** Opening Selected text block **

In the examples which I have given the suppressed experience covers a very wide ground. In the case of my claustrophobic patient it included all the memories, memories involving very impressive emotional experience, of a series of activities of unusual complexity in the life of a four-year-old child. In the case from my own life we have the suppression of all the events which took place in part of my infantile environment where much must have happened, equalling, if not surpassing, in interest the many events in other parts of the environment of that early age which I have remembered. The suppression of war-neurosis involves the disappearance from consciousness of both intellectual and emotional experience of the most impressive and varied kind.
If now we turn to the nature of the experience suppressed on the sensori-motor and reflex levels, we find that it includes sensations which, in spite of their crudeness, can be regarded as belonging both to the affective and intellectual aspects of mind. The diffusion and faulty localisation of protopathic sensibility, which I have specially chosen to illustrate suppression on the sensori-motor level, must, in spite of its imperfection, be classed with the intellectual activities of more highly developed mental process. In general, however, the elements which produce this need for suppression belong rather to the affective aspect of [p. 35] mind, while the mass-reflex which furnishes so good an example of the need for suppression on the purely physiological level of reflex action seems also to be associated with experience of an affective kind. The lesson suggested by the study of suppression in the domain of sensation is that it is emotional or affective experience, or intellectual experience with a strong affective tone, which is especially liable to be suppressed.

** Closing Selected text block **
** Opening Dataset extract block **

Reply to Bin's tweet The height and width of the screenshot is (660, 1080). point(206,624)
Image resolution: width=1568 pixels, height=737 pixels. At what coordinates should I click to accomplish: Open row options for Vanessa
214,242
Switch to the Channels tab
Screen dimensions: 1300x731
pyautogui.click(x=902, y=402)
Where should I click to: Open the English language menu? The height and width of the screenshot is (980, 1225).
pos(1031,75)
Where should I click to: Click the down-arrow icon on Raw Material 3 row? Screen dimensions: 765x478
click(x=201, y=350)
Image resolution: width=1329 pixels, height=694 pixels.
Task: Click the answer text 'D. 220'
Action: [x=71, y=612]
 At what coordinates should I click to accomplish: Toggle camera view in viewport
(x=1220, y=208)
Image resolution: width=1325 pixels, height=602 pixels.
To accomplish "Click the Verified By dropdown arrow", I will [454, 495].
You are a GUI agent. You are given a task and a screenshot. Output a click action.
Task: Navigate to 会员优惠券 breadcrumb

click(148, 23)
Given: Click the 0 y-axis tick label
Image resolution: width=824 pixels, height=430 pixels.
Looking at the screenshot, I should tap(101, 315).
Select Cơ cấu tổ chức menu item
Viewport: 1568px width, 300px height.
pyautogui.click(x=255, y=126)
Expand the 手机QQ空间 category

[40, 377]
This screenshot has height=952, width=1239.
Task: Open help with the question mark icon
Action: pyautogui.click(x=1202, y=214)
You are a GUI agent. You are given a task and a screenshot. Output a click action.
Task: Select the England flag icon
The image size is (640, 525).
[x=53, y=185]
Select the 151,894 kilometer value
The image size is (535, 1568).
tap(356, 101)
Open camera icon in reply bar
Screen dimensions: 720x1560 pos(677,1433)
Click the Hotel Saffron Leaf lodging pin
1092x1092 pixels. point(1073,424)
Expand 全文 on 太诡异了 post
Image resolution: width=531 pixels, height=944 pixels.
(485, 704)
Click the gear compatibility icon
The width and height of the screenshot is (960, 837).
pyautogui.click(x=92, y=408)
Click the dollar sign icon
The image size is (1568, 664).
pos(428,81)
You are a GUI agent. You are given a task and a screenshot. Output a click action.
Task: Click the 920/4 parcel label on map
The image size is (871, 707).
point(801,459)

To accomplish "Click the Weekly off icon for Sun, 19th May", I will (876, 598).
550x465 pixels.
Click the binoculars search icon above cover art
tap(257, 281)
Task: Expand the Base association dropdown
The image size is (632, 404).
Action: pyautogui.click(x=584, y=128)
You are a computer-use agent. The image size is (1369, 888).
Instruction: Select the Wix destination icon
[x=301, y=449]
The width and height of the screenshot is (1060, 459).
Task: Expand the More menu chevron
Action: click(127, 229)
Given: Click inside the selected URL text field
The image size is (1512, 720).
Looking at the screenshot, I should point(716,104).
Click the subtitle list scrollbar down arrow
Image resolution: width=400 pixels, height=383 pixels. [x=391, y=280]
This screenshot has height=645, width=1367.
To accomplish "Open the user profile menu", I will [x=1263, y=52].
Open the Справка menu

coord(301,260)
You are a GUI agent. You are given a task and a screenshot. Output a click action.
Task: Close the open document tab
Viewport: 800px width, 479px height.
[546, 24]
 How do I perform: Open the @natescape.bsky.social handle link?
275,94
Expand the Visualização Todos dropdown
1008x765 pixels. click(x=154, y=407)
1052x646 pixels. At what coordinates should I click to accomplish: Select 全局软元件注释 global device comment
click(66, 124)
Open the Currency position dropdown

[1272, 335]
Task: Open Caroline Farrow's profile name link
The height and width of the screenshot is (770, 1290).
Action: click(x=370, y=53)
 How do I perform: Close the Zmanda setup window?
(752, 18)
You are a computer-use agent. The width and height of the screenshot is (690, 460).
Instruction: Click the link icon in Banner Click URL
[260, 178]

** Closing Dataset extract block **

What the task requires | Reproduce the passage on suppression word for word, from "In the examples" through "and varied kind.".

Result |
In the examples which I have given the suppressed experience covers a very wide ground. In the case of my claustrophobic patient it included all the memories, memories involving very impressive emotional experience, of a series of activities of unusual complexity in the life of a four-year-old child. In the case from my own life we have the suppression of all the events which took place in part of my infantile environment where much must have happened, equalling, if not surpassing, in interest the many events in other parts of the environment of that early age which I have remembered. The suppression of war-neurosis involves the disappearance from consciousness of both intellectual and emotional experience of the most impressive and varied kind.